CWA members across the fourteen states of U S WEST territory are standing strong in their fight for fairness, despite the company's campaign of intimidation and deception.



Picket lines went up early on Sunday, Aug. 16, over company take-back demands that would destroy basic contract protections, shift health care costs, and continue abusive levels of forced overtime among service reps and technicians throughout the region. "U S WEST has tried to drive its own agenda of major contract-breaking concessions, and hasn't even addressed the contract improvements that our members want," said District 7 Vice President Sue Pisha at CWA News press time, more than a week after the walkout by 35,000 U S WEST workers began.



Among take-back demands are elimination of overtime premiums after eight hours a day and elimination of all double-time, weakening of seniority protection during layoffs, shifting of health premium costs to workers, more subcontracting and use of temporaries, and removal of limits on monitoring. The company also is demanding to freeze base wages for outside plant technicians and peg any raises to performance quotas set, and changed at will, solely by management.



CWA President Morton Bahr stated to the news media that U S WEST's tactics show it to be "totally out of step with the mainstream of the telecommunications industry," terming it "a renegade." CWA settled this year with all the other major companies on labor contracts recognizing the vital role of their skilled, productive workers in generating enormous profits and giving them a competitive edge based on high-quality service, he noted.

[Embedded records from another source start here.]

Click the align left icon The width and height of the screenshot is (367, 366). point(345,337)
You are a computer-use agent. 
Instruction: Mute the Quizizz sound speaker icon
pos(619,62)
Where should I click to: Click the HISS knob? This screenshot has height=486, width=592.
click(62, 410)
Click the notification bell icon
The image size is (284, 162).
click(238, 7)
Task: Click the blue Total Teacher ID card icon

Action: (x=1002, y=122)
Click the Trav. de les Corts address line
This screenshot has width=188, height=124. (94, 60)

Bahr immediately authorized funding for a major TV, radio and print advertising campaign and a wide-ranging corporate campaign to gather support from regulators, the investment community, lawmakers and the entire labor movement. The AFL-CIO is mobilizing support from affiliates and some 1.5 million union families in the region, using the effort of its Strategic Approaches Committee and field service operations.

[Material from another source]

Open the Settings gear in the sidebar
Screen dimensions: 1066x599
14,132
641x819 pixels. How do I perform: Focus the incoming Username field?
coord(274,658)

Bahr also flew to Denver on August 25 to join strikers on the picket lines and give them the pledge that, "All of CWA is behind you, all of organized labor is behind you." Since the strike began, U S WEST has refused to budge on issues that caused the strike, instead engaging in "a campaign of deceit and deliberate misrepresentation of the issues to the news media and public," said Bahr.



The company has sought to break strikers' spirits by announcing it would terminate payments for health coverage on Aug. 31. CWA has informed members about their federal "COBRA" rights - coverage cannot be dropped for at least 60 days - and assured all workers honoring picket lines that the union will guarantee necessary health-care protection for their families, at no additional cost, for the duration of the strike. U S WEST was never serious about reaching a settlement, said Pisha. Despite repeated requests for specific information regarding the company's pay proposal for technicians, overtime levels and subcontracting, CWA bargainers never received the necessary data to bargain on these key issues. "That's a major reason we're on strike," she said, noting that CWA has filed unfair labor practice charges against U S WEST for failing to bargaining in good faith.



"U S WEST engineered this strike and is perpetuating it to the detriment of its customers, employees and shareholders," Pisha said, citing as further evidence that the company did not even make an initial wage and pension offer until a few hours before the strike deadline. Even that offer was made informally and not proposed at the bargaining table.